- [提示文]:
総じて,

板書(書写)スピードが速い生徒は,学力も高い。


ここで言う学力とは『成績が良い』というよりも,

『理解度が高い』もしくは『頭の回転が速い』という事です。


塾の講師をしていると生徒の板書スピードには3段階に分かれているのに気づきます。


1速⇒遅い

2速⇒普通

3速⇒速い


2速の生徒は大体真ん中ぐらいの速さ。

よ~し,みんな大体書けたかなぁ~?と声をかける基準になる生徒です。


3速の生徒は色を使おうが,内容が飛ぼうが,とにかく速い。

えっ?!もう書いたの?ってぐらい速いです。

しかも。このレベルになると内容はひとまず理解できています。


そして1速の生徒。

基準タイムよりもかなり遅いのです。

先生が話し始めてもまだ書いていて,授業でおいてかれるタイプです。

しかも悲しいかな,1速の生徒は結構板書内容が理解できていない事も多いです。


では原因は何でしょう?

大きく分けて次の3つのような気がします。


(1)基本的に書くのが遅い。

(2)色(ペン)を多用する。

(3)一字,一字逐一見て書く。


(1)に関しては特訓が必要です。

ある程度時間を区切って,制限内に書く訓練をすれば速くなります。


(2)は生徒と話した上で3色までにする,とルールを作ればOKです。

- [データ抜粋]:

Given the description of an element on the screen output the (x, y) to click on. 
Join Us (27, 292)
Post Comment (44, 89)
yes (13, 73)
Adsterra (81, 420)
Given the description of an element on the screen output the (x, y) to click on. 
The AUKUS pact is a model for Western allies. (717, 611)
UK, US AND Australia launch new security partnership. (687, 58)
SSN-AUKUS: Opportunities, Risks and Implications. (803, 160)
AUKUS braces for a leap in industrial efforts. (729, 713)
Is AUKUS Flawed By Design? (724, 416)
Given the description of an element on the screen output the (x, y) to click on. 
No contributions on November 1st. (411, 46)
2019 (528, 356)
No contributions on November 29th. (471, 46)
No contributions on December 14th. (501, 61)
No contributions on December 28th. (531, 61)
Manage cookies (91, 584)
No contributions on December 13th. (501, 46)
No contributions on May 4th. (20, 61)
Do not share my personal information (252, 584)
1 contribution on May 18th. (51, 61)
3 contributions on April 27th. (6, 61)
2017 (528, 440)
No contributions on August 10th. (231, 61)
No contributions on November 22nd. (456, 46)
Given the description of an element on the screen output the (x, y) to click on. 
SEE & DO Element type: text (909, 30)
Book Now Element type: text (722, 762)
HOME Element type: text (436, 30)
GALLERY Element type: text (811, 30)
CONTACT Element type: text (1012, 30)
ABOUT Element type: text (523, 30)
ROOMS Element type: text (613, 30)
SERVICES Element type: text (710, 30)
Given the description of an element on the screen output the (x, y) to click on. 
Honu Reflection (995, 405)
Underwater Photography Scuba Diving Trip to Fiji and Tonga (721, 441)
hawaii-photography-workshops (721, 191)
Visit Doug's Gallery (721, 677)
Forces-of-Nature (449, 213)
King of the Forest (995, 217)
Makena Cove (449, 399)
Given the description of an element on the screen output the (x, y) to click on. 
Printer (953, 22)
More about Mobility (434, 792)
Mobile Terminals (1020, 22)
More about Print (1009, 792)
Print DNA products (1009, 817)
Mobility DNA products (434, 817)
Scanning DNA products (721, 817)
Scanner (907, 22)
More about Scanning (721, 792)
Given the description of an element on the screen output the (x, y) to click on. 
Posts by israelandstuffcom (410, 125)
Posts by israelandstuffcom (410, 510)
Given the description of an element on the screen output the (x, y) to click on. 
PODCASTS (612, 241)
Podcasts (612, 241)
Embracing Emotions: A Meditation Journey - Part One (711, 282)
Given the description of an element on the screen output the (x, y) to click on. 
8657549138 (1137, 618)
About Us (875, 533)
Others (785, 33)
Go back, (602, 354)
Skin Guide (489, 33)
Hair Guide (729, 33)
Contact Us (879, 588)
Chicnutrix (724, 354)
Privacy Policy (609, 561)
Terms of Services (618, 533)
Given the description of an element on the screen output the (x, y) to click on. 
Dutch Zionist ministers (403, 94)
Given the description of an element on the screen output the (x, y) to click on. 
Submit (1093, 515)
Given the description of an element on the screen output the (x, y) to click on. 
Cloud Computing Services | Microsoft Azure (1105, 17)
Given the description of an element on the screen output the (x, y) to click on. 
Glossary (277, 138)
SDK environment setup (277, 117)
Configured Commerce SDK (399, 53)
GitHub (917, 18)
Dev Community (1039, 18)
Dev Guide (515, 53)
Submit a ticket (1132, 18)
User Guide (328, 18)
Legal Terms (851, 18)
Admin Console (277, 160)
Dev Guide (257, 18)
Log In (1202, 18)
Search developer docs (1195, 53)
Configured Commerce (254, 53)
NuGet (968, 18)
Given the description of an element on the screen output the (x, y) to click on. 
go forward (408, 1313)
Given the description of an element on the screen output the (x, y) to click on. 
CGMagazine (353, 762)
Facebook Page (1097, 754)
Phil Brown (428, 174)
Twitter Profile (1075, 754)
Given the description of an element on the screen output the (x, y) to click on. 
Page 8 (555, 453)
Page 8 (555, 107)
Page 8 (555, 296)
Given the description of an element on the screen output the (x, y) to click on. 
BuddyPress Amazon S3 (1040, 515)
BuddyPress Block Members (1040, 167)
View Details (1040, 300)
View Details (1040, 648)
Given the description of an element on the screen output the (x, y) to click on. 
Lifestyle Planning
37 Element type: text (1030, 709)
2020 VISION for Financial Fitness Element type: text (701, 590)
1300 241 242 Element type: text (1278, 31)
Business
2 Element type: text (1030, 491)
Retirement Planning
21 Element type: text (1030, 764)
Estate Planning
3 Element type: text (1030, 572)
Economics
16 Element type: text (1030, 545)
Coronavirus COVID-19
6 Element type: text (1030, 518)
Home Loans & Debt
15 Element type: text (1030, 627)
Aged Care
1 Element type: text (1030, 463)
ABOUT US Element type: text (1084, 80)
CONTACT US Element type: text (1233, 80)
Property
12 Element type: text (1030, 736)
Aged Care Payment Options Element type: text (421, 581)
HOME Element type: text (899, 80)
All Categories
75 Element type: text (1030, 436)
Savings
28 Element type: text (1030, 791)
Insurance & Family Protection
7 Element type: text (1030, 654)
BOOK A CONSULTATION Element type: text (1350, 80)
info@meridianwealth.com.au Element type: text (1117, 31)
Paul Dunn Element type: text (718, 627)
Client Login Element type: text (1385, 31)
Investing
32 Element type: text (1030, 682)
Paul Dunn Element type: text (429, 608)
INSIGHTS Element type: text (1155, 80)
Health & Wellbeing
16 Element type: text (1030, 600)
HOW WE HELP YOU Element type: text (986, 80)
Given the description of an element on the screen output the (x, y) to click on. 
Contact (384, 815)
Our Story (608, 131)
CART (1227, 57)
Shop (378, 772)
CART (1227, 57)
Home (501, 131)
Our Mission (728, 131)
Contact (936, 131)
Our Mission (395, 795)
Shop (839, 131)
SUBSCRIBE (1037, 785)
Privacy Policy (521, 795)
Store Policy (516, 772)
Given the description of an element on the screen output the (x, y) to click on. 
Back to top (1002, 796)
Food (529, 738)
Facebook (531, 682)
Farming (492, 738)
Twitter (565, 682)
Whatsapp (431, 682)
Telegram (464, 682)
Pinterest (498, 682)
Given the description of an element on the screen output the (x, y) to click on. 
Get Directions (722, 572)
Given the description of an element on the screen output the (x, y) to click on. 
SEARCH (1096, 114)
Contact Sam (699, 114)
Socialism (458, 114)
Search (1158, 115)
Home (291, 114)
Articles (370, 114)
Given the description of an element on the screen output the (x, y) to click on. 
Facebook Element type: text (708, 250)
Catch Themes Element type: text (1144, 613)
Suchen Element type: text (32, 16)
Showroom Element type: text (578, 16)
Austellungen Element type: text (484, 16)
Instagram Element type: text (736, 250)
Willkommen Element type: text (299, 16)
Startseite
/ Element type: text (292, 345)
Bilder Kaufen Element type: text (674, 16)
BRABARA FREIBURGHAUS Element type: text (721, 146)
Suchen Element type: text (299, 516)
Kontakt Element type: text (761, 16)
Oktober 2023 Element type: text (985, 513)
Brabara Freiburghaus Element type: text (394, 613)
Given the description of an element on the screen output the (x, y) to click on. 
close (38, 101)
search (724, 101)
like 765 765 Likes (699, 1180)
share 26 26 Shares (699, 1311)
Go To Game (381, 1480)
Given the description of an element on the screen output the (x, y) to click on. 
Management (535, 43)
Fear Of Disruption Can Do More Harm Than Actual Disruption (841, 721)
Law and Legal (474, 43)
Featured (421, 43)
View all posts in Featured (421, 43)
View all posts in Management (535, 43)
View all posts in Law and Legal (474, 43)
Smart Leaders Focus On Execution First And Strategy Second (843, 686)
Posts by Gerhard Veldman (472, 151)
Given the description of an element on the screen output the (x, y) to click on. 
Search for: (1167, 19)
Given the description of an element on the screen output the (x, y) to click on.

- [課題]:
提示文について、次の問いに答えなさい。
1. 筆者の言う「学力」とは、どういう事か。
2. 2速の生徒は、教師にとってどのような基準になる生徒か。
3. 原因(2)「色(ペン)を多用する」に対して、筆者はどのようなルールを作ればよいと述べているか。

- [解答]:
1. 『理解度が高い』もしくは『頭の回転が速い』という事。
2. 「よ~し,みんな大体書けたかなぁ~?」と声をかける基準になる生徒。
3. 生徒と話した上で、3色までにするというルール。